Tiny Cars, Big Message
Companies take to the road
August 22, 2008
By Martha Thomas
Photography by Bryan Burris
As advertisers flee traditional media, some put their logo on wheels.
Kitchen Gadget
“People are always waving,” says Jenifer Gately, who drives a Mini Cooper, the urban, eco-friendly automobile du jour. “I’ll be at the gym and someone will say, ‘Are you the one with the Mini?’”
Gately’s vehicle is a rolling advertisement for her company, Canton Kitchens. “I love this car,” says Gately, who designs kitchens and oversees their construction.
As advertisers increasingly flee traditional media, some are putting their logo on wheels.
The British-made Mini Coopers — there are six varieties of Mini — came on the U.S. market in 2002. (The smaller Classic Mini was sold in the United States between 1960 and 1967.) The manufacturer’s suggested retail price for the basic model is $18,700, according to the company’s website (www.miniusa.com). The small car is 12 feet long and 4 and a half feet high. Using 2008 EPA standards, the basic Mini gets 37 miles per gallon on the highway and 28 in the city.

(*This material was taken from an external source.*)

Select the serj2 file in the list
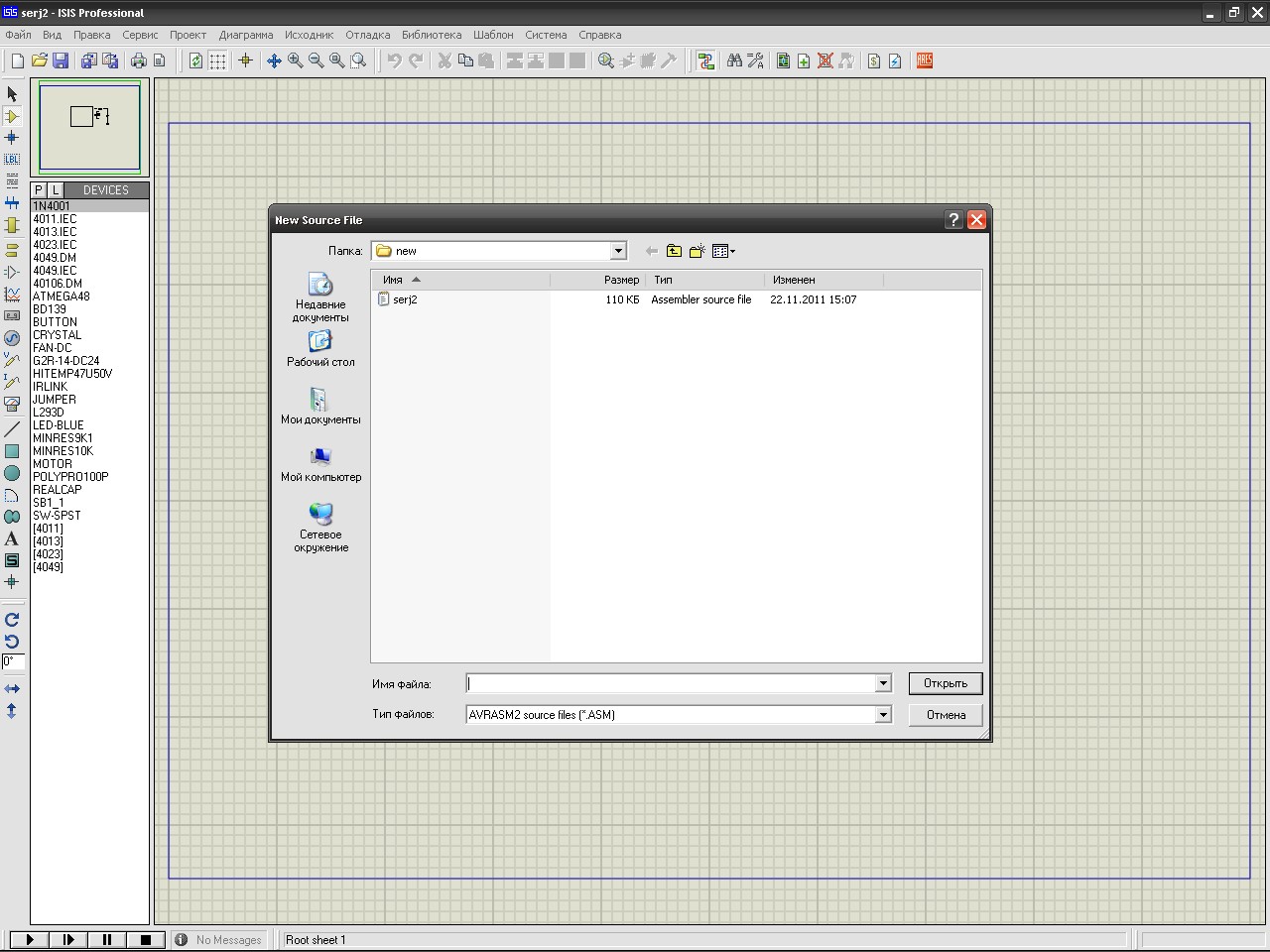This screenshot has width=1270, height=952. 405,299
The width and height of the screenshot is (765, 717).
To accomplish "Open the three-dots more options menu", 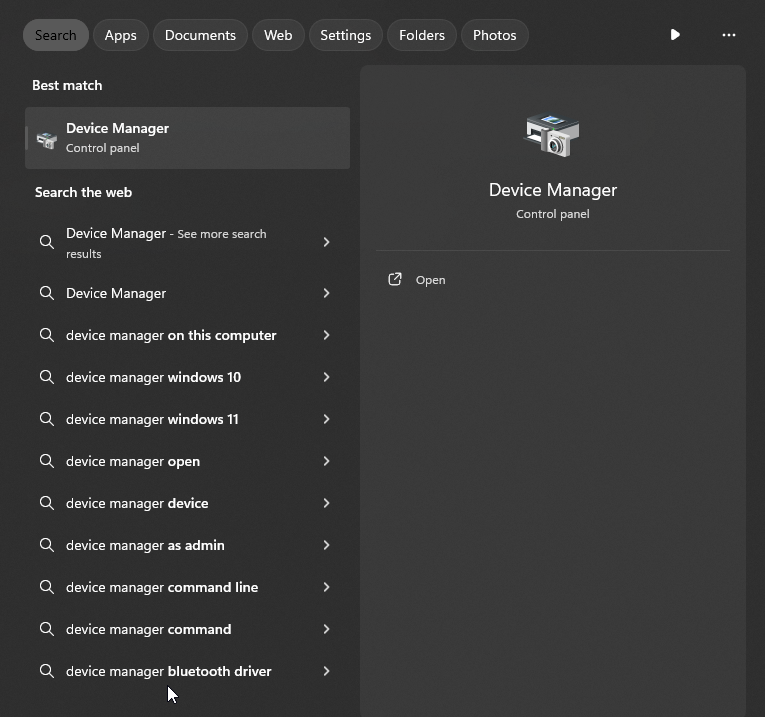I will coord(728,35).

Gately wasn’t always passionate about the car she drove. For years the Hampden resident was happy in a standard-shift Ford Focus. But after Canton Kitchen’s first year in business, the partners, Bill Curran and Dave Carey, awarded her a Chevy Tahoe. “It was a monster,” she says. “I had to get out of it backwards.” After another successful year, one of the partners asked if she was interested in a Mini. “It took me about three seconds” to say “yes,” Gately says.
Smart Move
Deni Tabor loves the attention her tiny car elicits. But it’s not her first unusual vehicle. For years she commuted by Segway from Federal Hill to her job with Streuver Brothers in Tide Point. She loved getting looks, waving to friends and strangers, beaming her characteristic broad smile at everyone.
Tabor had her heart set on a smart fortwo — that’s the name of the car — from the moment she laid eyes on one in 2002. But it took several years to land one. The car, which is made in France, entered the U.S. market only in January 2008 and comes in three models. The most inexpensive goes for $11,590, according to the company’s website (www.smartusa.com). The car is 8.8 feet long, 5.1 feet tall and 5.1 feet wide — wide enough, the website says, to seat two 6-foot-5-inch-tall people side by side with room to spare. The car gets 40 city/45 highway miles per gallon according to the old EPA standards and 33/41 under the new EPA system.
By the time Tabor finally got her smart car — she was the first to register one in Maryland — she had switched jobs and was working with her husband, Neil, who owns Ashley Companies. As chief operating officer and marketing guru, Tabor redesigned the firm’s website, ramped up the special events and put a logo on her car: “Ashley homes, the Smart Builder.”
The smart car is so small that Tabor can — legally — park it sideways between cars parallel parked against the curb (though she doesn’t, for fear a door will get crunched). It’s too tiny to fit on the wheel grooves at a carwash, but there is indeed plenty of legroom, she says. Tabor once bet William Jews, the very tall former CEO of CareFirst BlueCross BlueShield, that he could fit in her car. “He was shocked,” Tabor says of his reaction when he did. “He absolutely fit.”
Tabor, who lives in Fells Point, loves to drive her car to parties in Canton and other busy downtown neighborhoods. “I always find a spot right by the door,” she says. “And if there’s a valet, they’ll leave it right out front.”
More Minis
Lesley Horman, president of the Merry Maids franchise in Towson, diverted part of her advertising budget to buy three Mini Coopers, on which she affixed the company’s logo. “I’ve had people putting notes on the car. Lots of people wave,” she says. While some potential clients mention seeing the Minis when they call, she says, it’s difficult to quantify the effectiveness of the promotion on wheels. “It’s not as easy to track as a coupon,” she says. “But it gives us visibility and name recognition.”
It’s a Wrap
Using cars for advertisements is a growing trend, says Jonathan Irwin, president of RoadRunner Advertising, a Jessup-based company that “wraps” vehicles in adhesive vinyl printed with promotions. “You are in complete control: You own the ad, you own your car. You pay once and you can go wherever you want to go,” he says.
Irwin says that a wrap, which on average costs about $2,700, will last up to eight years. “It’s UV protected, so it won’t fade,” he says. Car wrapping is growing. In three years, Irwin maintains, “every time you go out and drive for 20 minutes or more, you’ll see a wrapped car.”